Excerpt:
# # # # # # #

The Tshuvah process includes three parts: Charatah (Regret), Viduy (Verbal Admission), and Kabalah L’habah (Acceptance for the Future)[1]. All three steps must be fulfilled in regard to each and every transgression in order to make sure that it is forgiven.

That means: 1) Regret- You need to first understand in each case why what you did was was so terrible. Only then will you feel a real sense of regret for what you did.

2) You then need to pronounce a verbal admission. It is necessary to say this admission while standing, slightly bent with humility and shame. The minimal annunciation which is required according to the Rambam is: “Please G-d, I have sinned unintentionally, I have [even] sinned intentionally, and I have [even] sinned rebelliously before You and I did such-and such; I am regretful and embarrassed from my actions and I will never go back to doing this again[2].” Ideally, however, one should articulate[3] quietly (between himself and G-d[4]) all the additional details of what was done wrong against G-d’s Will[5]; the more that he is able to say in detail, the more the transgression becomes uprooted from his heart[6].

3) Then, once a person has broken his desire for the sin, he must accept upon himself that he will never repeat doing such an act again.
The rule in regard to all atonement is: In equal measure to the amount of his heart’s passion and desire he  felt when performing sinning, he must now feel in his heart and express that same amount of passion and desire to do G-d’s Will. (This is called in Hebrew: Tshuvat Hamishkal[7]).

# # # # # # #

Data lines:
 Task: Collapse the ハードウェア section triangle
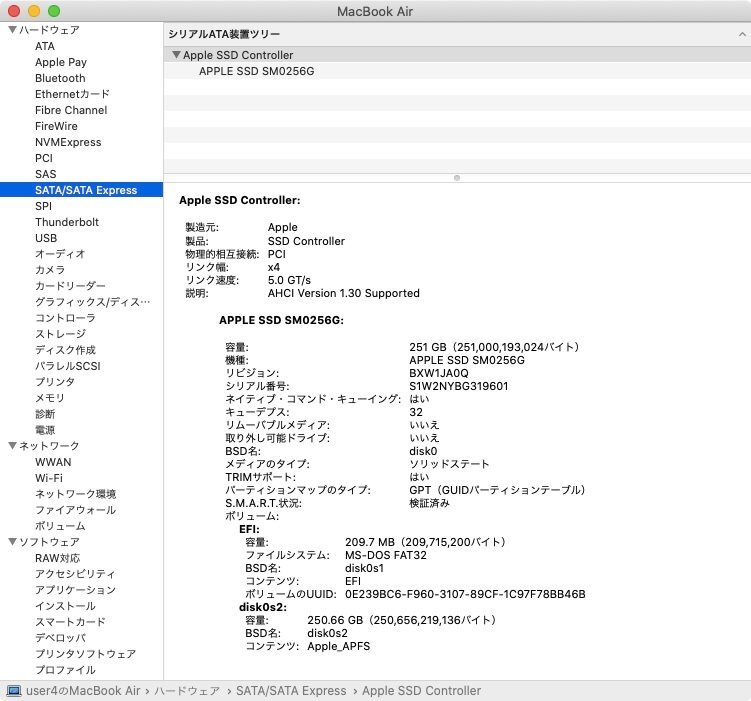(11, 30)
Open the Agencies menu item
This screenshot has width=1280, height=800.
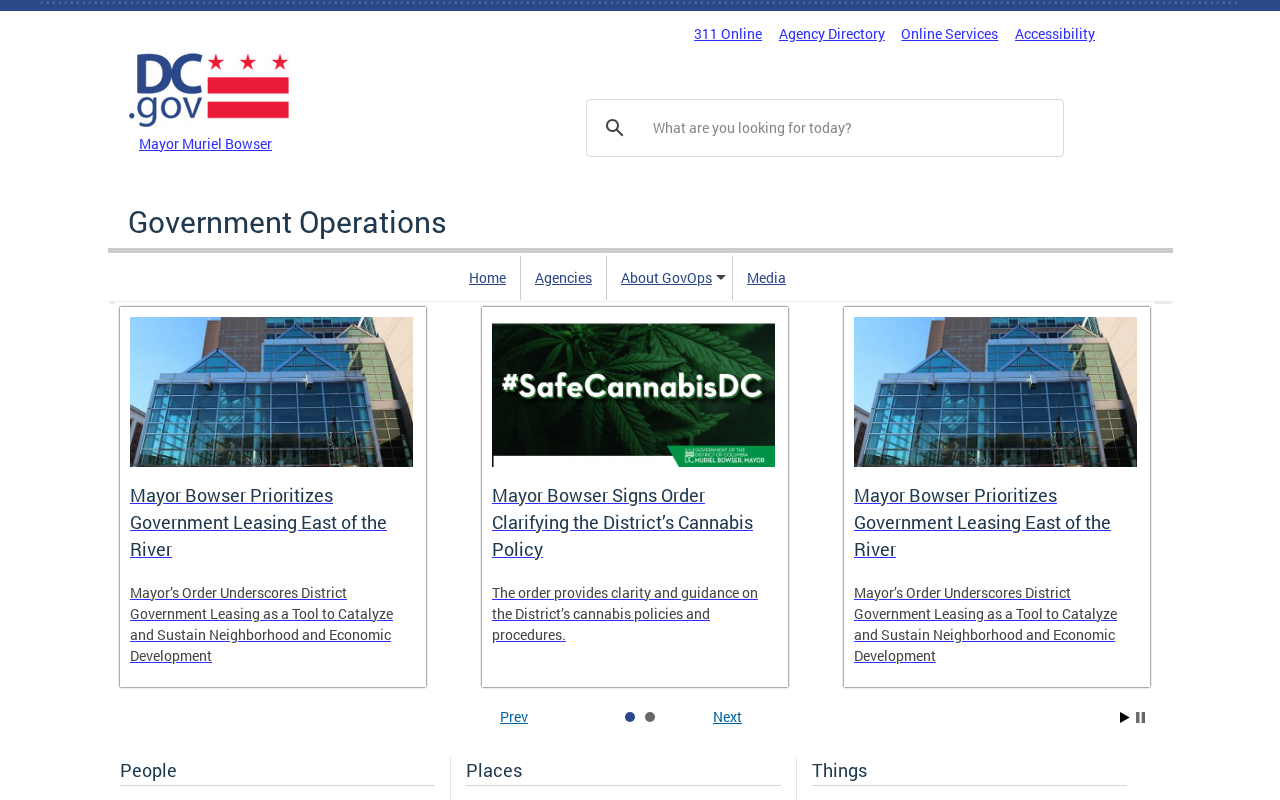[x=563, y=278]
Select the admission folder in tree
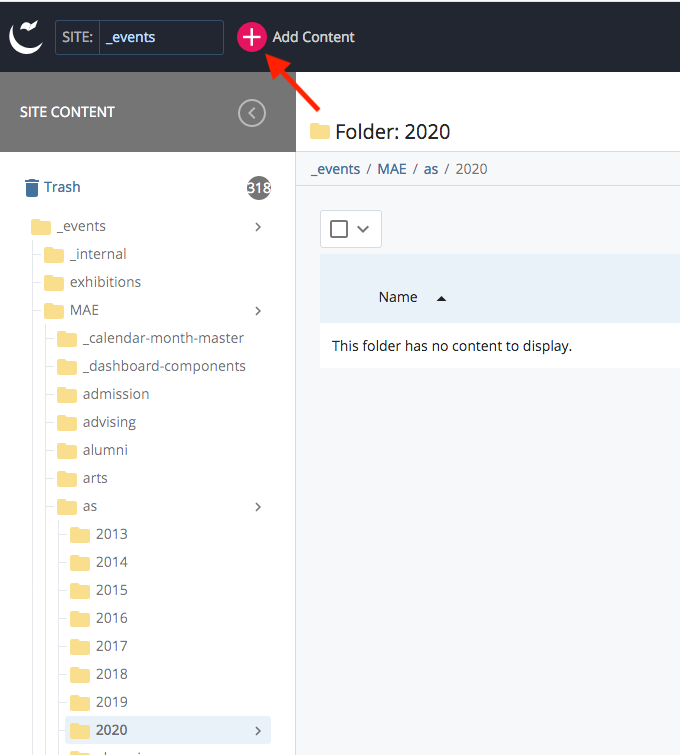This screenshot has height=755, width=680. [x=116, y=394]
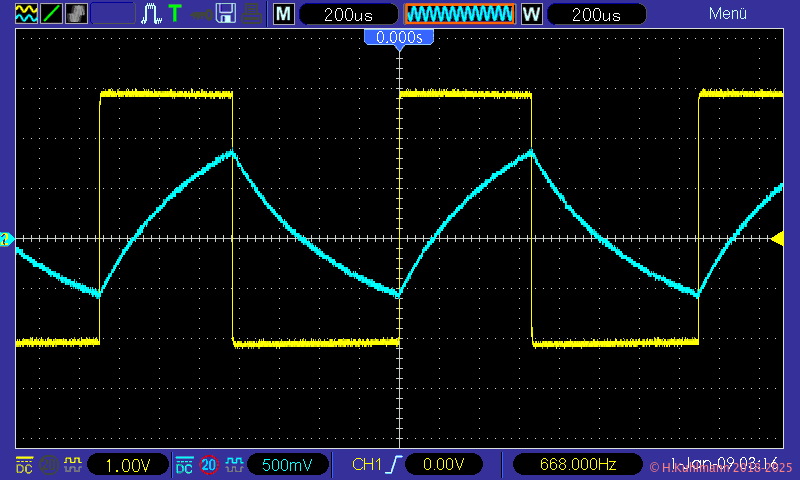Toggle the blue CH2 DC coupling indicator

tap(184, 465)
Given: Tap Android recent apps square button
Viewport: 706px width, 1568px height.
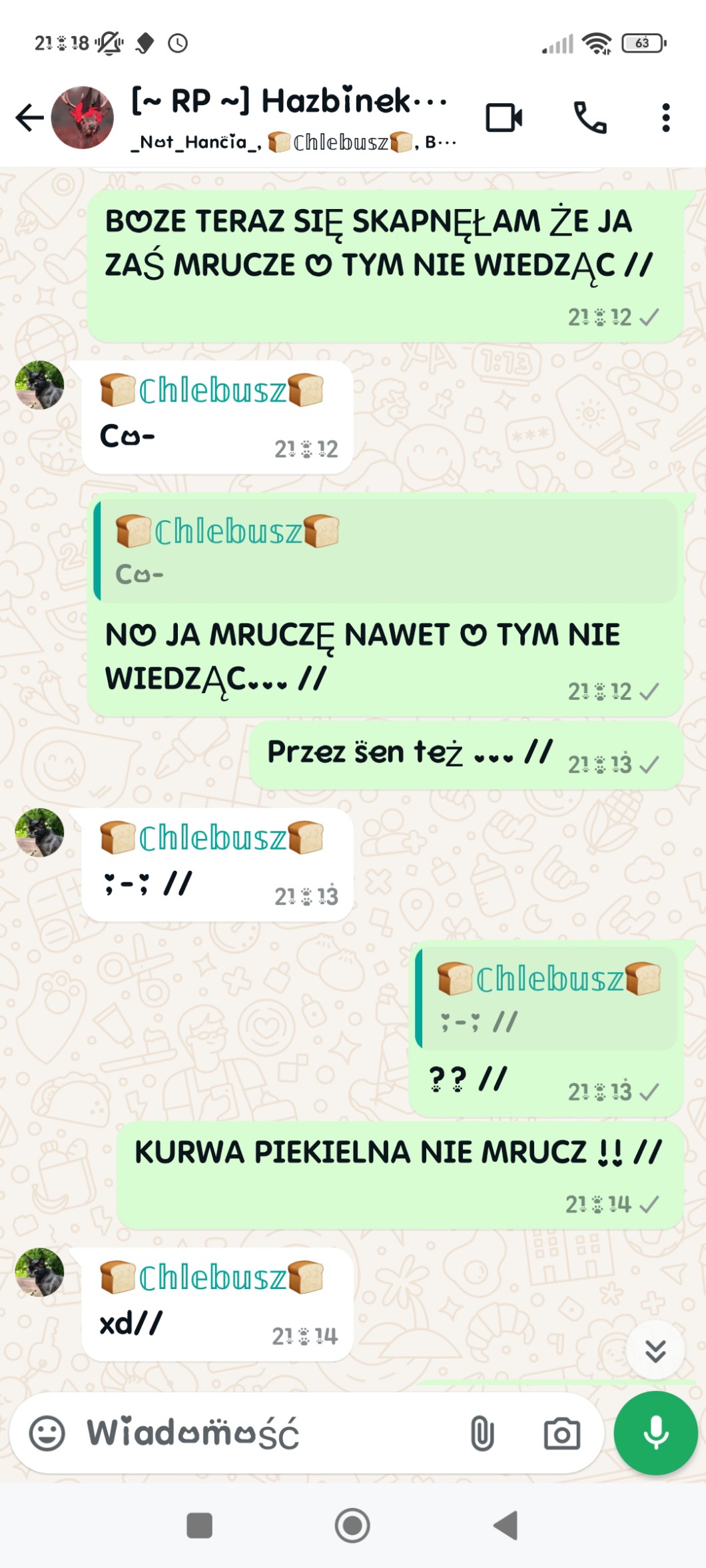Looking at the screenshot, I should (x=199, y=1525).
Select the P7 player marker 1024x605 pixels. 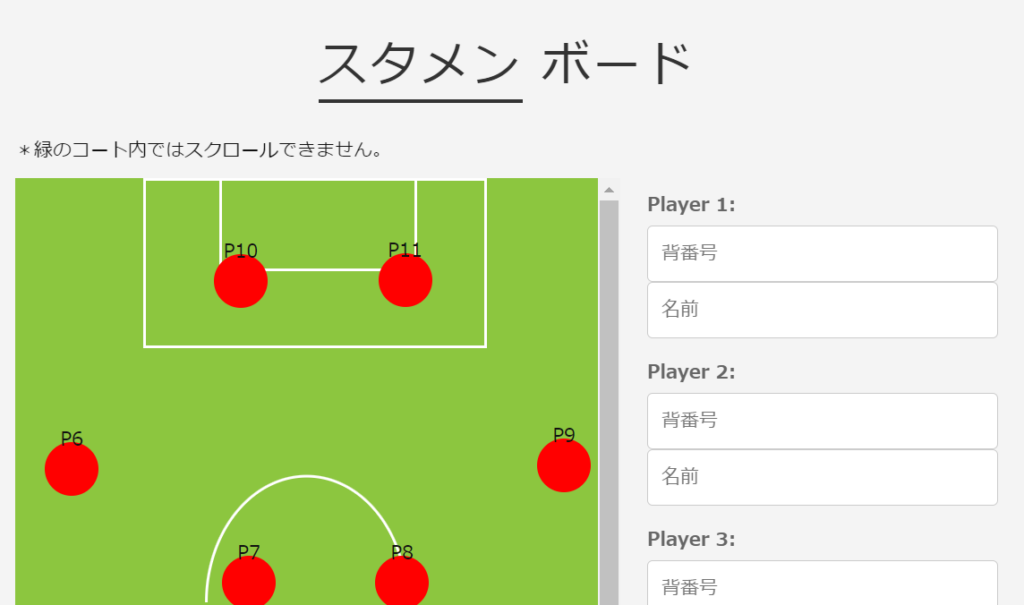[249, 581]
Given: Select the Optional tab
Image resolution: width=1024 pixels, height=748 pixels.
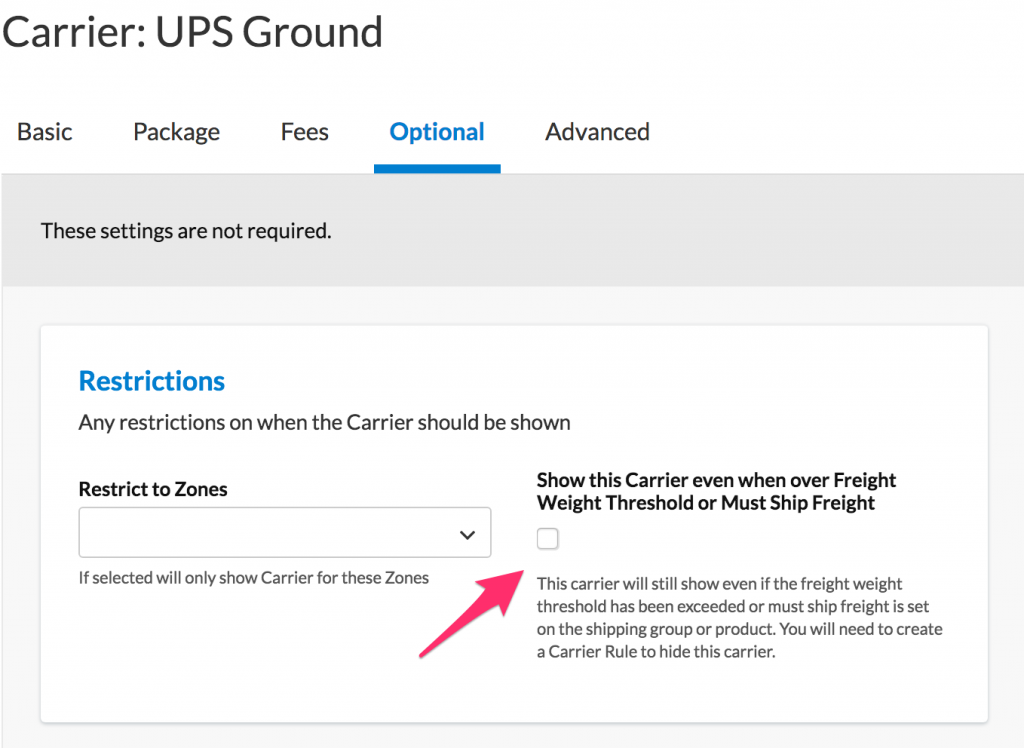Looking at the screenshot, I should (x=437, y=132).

# # # # # # #

Aim of the task: Pick up the passage on the Tshuvah process and continue it from its last sentence.

The reply:
A good way to realistically reach this level of passion and desire to fulfill G-d’s Will, is to invest extra time in learning Torah and hashkafah (Torah world-outlook) from books such as Derech Hashem (authored by Rabbi Moshe Chaim Luzzato z”l)  which give the reader an understanding of just how much good G-d really wants to give us. Once a person understands that everything he “was looking for” when sinning was really already included in the good that G-d wants to bestow upon him anyway, he will subconsciously begin to think: “Why should I invest my passion in trying to get what ‘I am looking for’ through forbidden means, if I can get the exact same thing by being passionate about doing what G-d asks of me?”

This realization will cause a person to naturally heighten his level of passion and desire to do G-d’s Will, which will then counter-balance in his heart the amount of passion and desire he had when sinning and distancing himself from G-d.

Once an individual completes all three steps of the Tshuvah Repentance process and also works to achieve Tshuvat Hamishkal, ‘measure for measure repentance’, there is no doubt that he can be forgiven even for such sins that incur the punishment of karet.

With Blessing,

Rav Nachum 
 
 
 
 
[1] Rambam, Hilchot Tshuvah 2-2.
 
[2] Rambam, Ibid 1-1. According to the Mishnah Brurah (Siman 607-5), however, one fulfills the minimal annunciation by saying just the words: “I have sinned”.
 
[3] The words themselves need to be articulated, even if only in a whisper; it is not adequate to say the viduy in one’s thoughts alone (Rambam, Ibid 2-2).
 
[4] Additional details should only be added when one says the viduy quietly, not when it is pronounced audibly in public (Rema, Orach Chaim, siman 607-2). 
 
[5] Rambam, Ibid 1-1: “And anyone who adds to the admission and is lengthy [in detail] in this area, is more praiseworthy.”  
 
[6] See Rabbi Elimelech of Lizenk’s Tzetil Katan, yud-gimel, who informs us that when a person expresses the desire he had to sin through his speech, it literally ‘breaks’ the power of the evil inclination which made him desire it from upon him. 

[7] It is quoted in Orchot Tzadikim- The Ways of the Righteous, Sha’ar Ha’tshuvah- The Gate of Repentance, and is explained in Sha’arei Tshuvah, Rabbeinu Yonah's Gates of Repentance Gate 4 letter 5.